## What is needed
Total the lines of the entries below that hold the string "agent", then write only that total.

Pixel coordinate grounding data:
▶
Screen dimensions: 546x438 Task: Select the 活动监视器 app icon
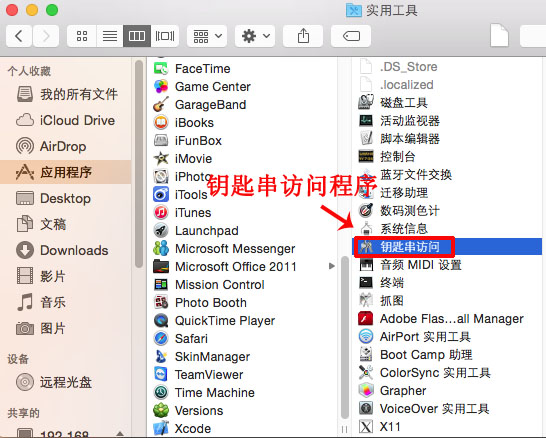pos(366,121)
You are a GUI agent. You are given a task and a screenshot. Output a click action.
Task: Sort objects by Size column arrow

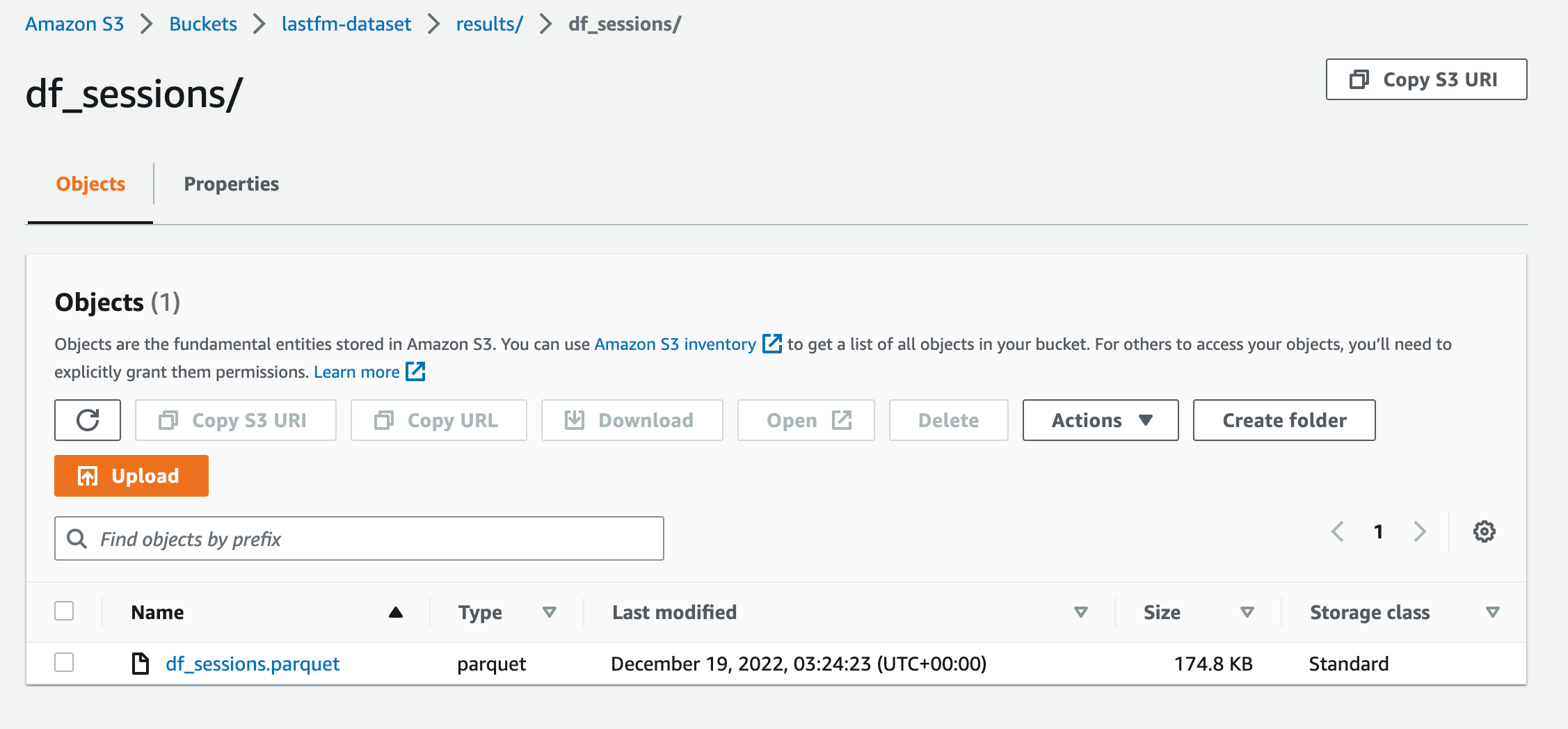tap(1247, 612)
◀
▶
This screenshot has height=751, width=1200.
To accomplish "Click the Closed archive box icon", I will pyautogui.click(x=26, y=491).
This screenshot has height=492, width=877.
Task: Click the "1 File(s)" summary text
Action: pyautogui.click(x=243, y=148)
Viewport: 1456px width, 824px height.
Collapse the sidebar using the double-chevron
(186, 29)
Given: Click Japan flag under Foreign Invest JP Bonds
◀
▶
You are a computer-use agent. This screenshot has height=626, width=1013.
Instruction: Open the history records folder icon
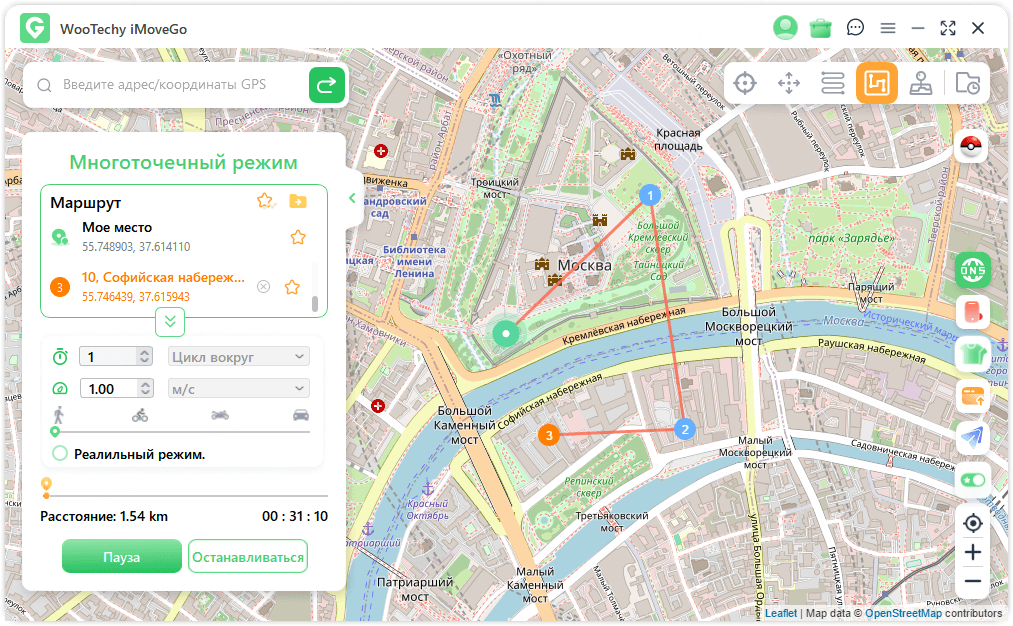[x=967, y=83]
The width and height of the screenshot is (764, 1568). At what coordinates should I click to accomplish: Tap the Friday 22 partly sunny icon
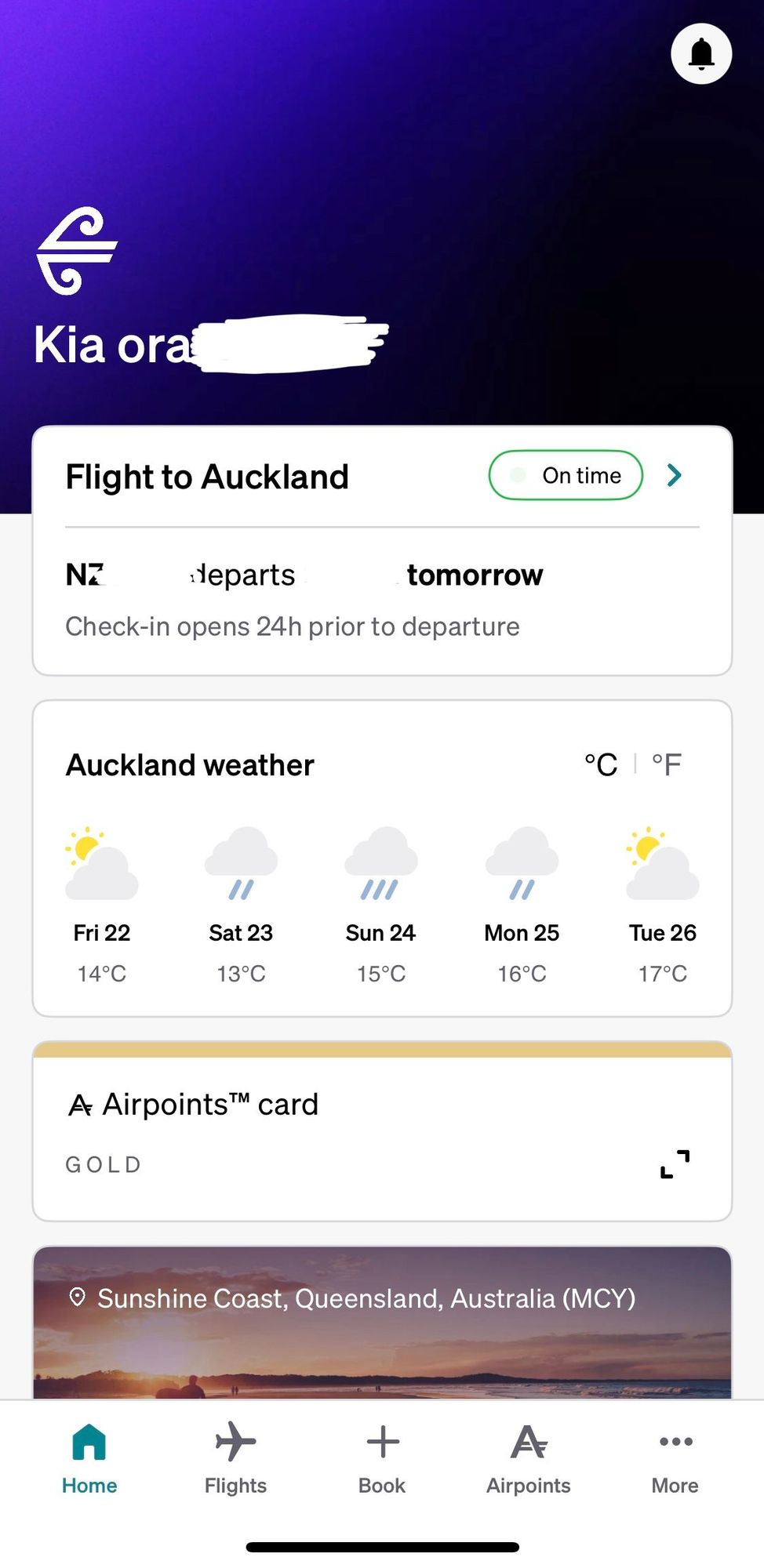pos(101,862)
◀
## Task result
2